A défaut d’avoir vu ses idées sur le commerce gagner du terrain lors du dernier Sommet à Bruxelles*, Emmanuel Macron a bien remporté sa première bataille européenne sur la réforme de la directive sur les travailleurs détachés, mais au prix d’un compromis qui a obligé la France à lâcher du lest sur plusieurs aspects. Ce qui a d’ailleurs permis, après plus de douze heures de discussions le 23 octobre au Luxembourg, de mettre enfin d’accord les ministres européens du Travail et des Affaires sociales sur la révision de cette directive datant de 1996, une des promesses de campagne du président français et une de ses priorités dans le cadre de sa stratégie réformatrice d’une Europe qui protège. D’où la question : est-ce une victoire réelle ou en demie-teinte ?
Un peu des deux sans doute. Car le dossier était un casse-tête diplomatique. Discutée depuis 18 mois à la Commission d’abord, puis au Parlement européen, la réforme de cette directive était soutenue par une majorité des pays dit de la ‘vieille Europe’ au nom de la lutte contre le dumping social. Mais les États d’Europe centrale et orientale, qui ont intégrés l’UE en 2004 et en 2007, étaient naturellement plus rétifs à accepter une refonte du texte mais lors du vote final, seules la Hongrie, la Lituanie, la Lettonie et la Pologne ont voté contre. La Roumanie, la Bulgarie, la Slovaquie et la République tchèque ont, quant à elles, basculé dans le camp français.
Un gros travail de concertation
Une preuve du bien-fondé de la méthode Macron ? C’est en tout cas le message diffusé par Paris : « il y a eu un gros travail de concertation, le président a vu 23 de ses homologues sur 28, la France a beaucoup plus parlé à l’Est ces derniers mois que durant ces dix dernières années. Et des pays comme la Bulgarie et la Roumanie veulent clairement s’engager dans l’Europe qui avance », s’est félicité l’Élysée dans un communiqué.
Pour la France, l’accord scellé dans la nuit du 23 au 24 octobre est plus ambitieux encore que le texte proposé par la Commission. La principale victoire ? La réduction à 12 mois de la durée des contrats de travail détaché, contre 24 mois dans la proposition initiale.
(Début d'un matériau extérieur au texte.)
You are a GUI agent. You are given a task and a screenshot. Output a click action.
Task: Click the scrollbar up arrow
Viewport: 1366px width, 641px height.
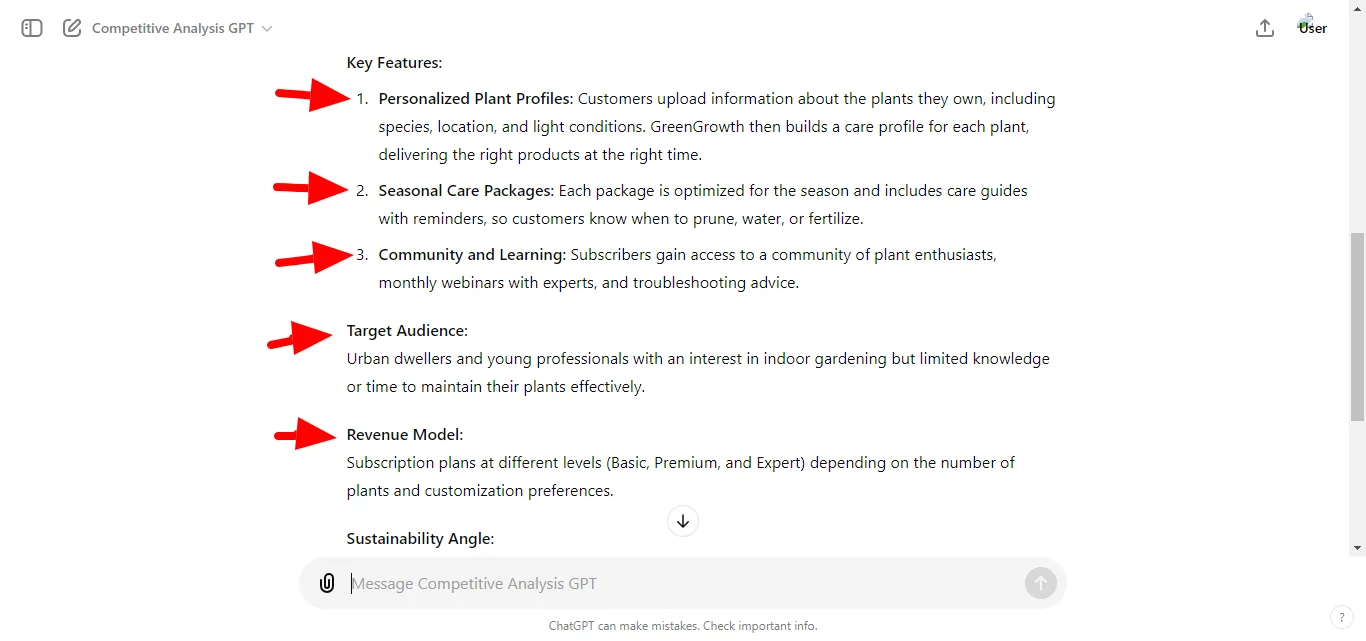tap(1357, 7)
Ce plafond pourra néanmoins être relevé de six mois sur décision du pays d’accueil.
La lutte contre la fraude sera elle aussi renforcée. Pour être détaché, un salarié devra avoir été affilié à la sécurité sociale de son État d’origine pendant au moins trois mois.
La plateforme européenne de lutte contre le travail illégal devra également faciliter l’identification des fraudes et autres contournements comme les entreprises boîtes aux lettres, méthode prisée par certaines sociétés notamment dans le secteur routier. Ces dernières créent des filiales, ou plutôt de simples boites aux lettres, juste de quoi embaucher, à bas prix, des chauffeurs résidant à l’est du continent. Ces ‘forçats de la route’, comme les ont surnommés les médias, rejoignent, en autobus, leurs véhicules stationnés à l’ouest du bloc, où ils s’installent ensuite pendant six à huit semaines dans des conditions extrêmement précaires.
« A travail égal, salaire égal », ce principe au cœur de la révision de la directive deviendra donc la règle une fois la réforme mise en œuvre. « Avec la révision, ce sont l’ensemble des éléments de salaire que touchent les salariés nationaux qui doivent lui être versés : prime de repas, prime de risque, par exemple, mais également les remboursements de frais tels que les repas ou l’hébergement. Les salariés seront ainsi mieux protégés et la concurrence sera plus équitable », précise le communiqué du gouvernement français.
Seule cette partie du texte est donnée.